If there’s one key skill that music critics can bring to filmmaking, it’s the ability to place the right song in the right scene. Music critic-turned-filmmaker Cameron Crowe does exactly that in this 1996 film, as Springsteen’s “Secret Garden” uses this song to frame the arc of the love story, as Tom Cruise’s character struggles to be the man that single mom Dorothy (Renee Zellweger) needs.

“Cop Land”
Springsteen’s affinity for the working classes in song has been well documented, but it rarely has a more fitting visual element than in this 1997 James Mangold-directed film, where Sylvester Stallone portrays a small-town Jersey sheriff surrounded by crooked cops. In one heartbreaking scene, he comes home, goes straight to his turntable and puts on Springsteen’s “Stolen Car” — the song says more than dialog ever could.

“Jersey Girl”
Props must be given to Jersey filmmaker Kevin Smith, who directed Ben Affleck in this 2004 film about a father trying to raise his daughter after his wife passes away. Yes, Smith named the film after the Tom Waits song that has become part of the Springsteen canon, but it was his use of “My City of Ruins” as Affleck visits his wife’s grave that places the song — written first for the resurgence of the Boss’ beloved Asbury Park, and later identified as a tribute to New York City after the 9/11 attacks — in a new light.

“No Looking Back”
Directed by Edward Burns, this 1998 film tells the story of characters in a seaside town, and happens to star another New Jersey Rock and Roll Hall of Famer — Jon Bon Jovi, who portrayed the boyfriend of actress Lauren Holly. Burns not only featured three songs by Springsteen — “One Step Up” and “Valentine’s Day” from 1987’s “Tunnel of Love,” and “I’m on Fire” from “Born in the USA” — but he kept it in the family with five songs by his singer wife Patti Scialfa, including three from her 1993 “Rumble Doll” album.

“The Wrestler”
Springsteen’s friend Mickey Rourke, who stars in this 2008 film, asked him to write the song as a favor, and the Boss obliged. Although the song was nominated for a Grammy and an MTV Movie Award, it was passed over for an Academy Award nomination (only three were nominated that year). The song’s lyrics suit Rourke’s character, as a wrestler who’s career is rapidly declining: “Have you ever seen a one-legged dog making the way down the street?/ If you’ve ever seen a one-legged dog, then you’ve seen me.”

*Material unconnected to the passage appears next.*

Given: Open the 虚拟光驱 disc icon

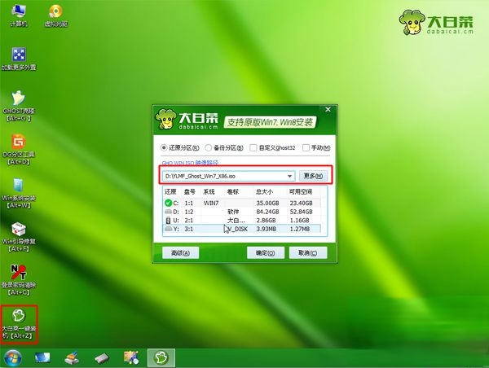Looking at the screenshot, I should pyautogui.click(x=55, y=14).
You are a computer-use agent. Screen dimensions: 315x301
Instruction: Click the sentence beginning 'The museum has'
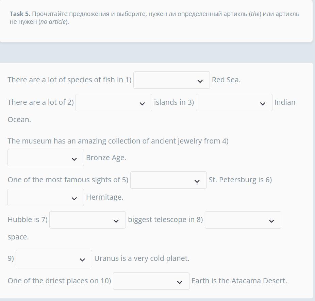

Springsteen won an Academy Award for “Streets of Philadelphia,” written for the 1993 Jonathan Demme film, “Philadelphia,” and probably the best-known use of the Boss’ music in cinema. Demme asked Springsteen to write the song to bring awareness to the AIDS crisis, and the song’s lyrics, “Oh brother, are you gonna leave me wastin’ away,” are absolutely heartbreaking in a sequence illustrating the frustration and hopelessness of Tom Hanks’ character.